Her work is deep and wide, precise and compelling with music and rhythms, history and spirit, resistance and affirmation throughout. I taught her poems for years and have returned to them over the years to keep myself honest, to make sure I remember that balance between imagery and clarity, layered meanings and accessibility, history and the timeless.
“One hears silence screaming in clarion tones.”
The Poetry Foundation has a nice write up on her. In it they quote at length from her essay which spoke to the poet’s greatest responsibility, perhaps the largest responsibility of all of us, the need to learn to listen well. In “How We Speak,” published in Clarity as Concept she wrote, “Listening is a special art. It is a fine art developed by practice. One hears the unexpressed as clearly as if it had been verbalized. One hears silence screaming in clarion tones.”

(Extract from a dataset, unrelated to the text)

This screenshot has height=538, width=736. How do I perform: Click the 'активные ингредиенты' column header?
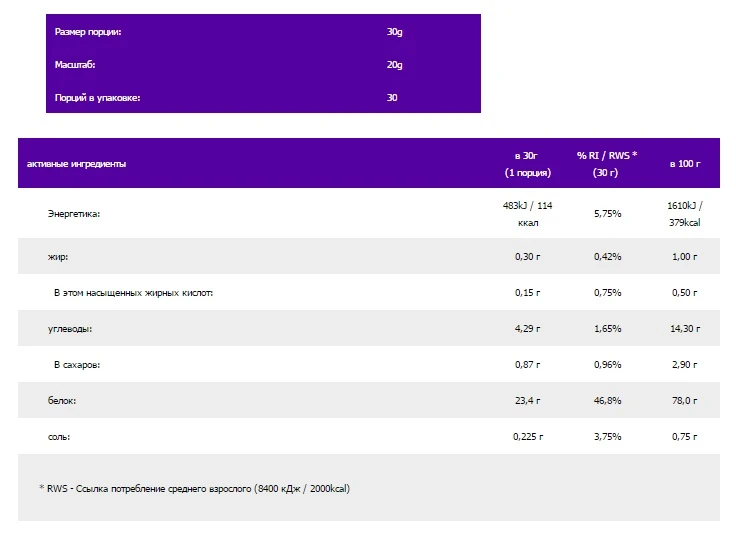click(x=76, y=163)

The first poem of hers I discovered, while in college, was I Am a Black Woman written at a time when we were building broader definitions of what it meant to be woman and Black. History and spirit abounded in this praise poem which begins:
I am a black woman
the music of my song
some sweet arpeggio of tears
is written in a minor key
and I
can be heard humming in the night
Can be heard
humming
in the night
Where Have You Gone took away the idea that love poems need be sappy and showed me how to center on the other, the good, the bad, the real. No bubblegum pop tunes in this poem which ends:
where have you gone
with your confident
walk your
crooked smile the
rent money
in one pocket and
my heart
in another . . .
And I think we can trust that she lived what she wrote in If There Be Sorrow avoiding these causes of sorrow
If there be sorrow
let it be
for things undone . . .
undreamed
unrealized
unattained…
As Mari Evans passes on, passes over I celebrate her life and work and am thankful that she has always been a part of the poetry bridge that helped me cross rivers and gorges and has kept me stretching upwards working harder to listen well and remember, speak with care, and write with heart.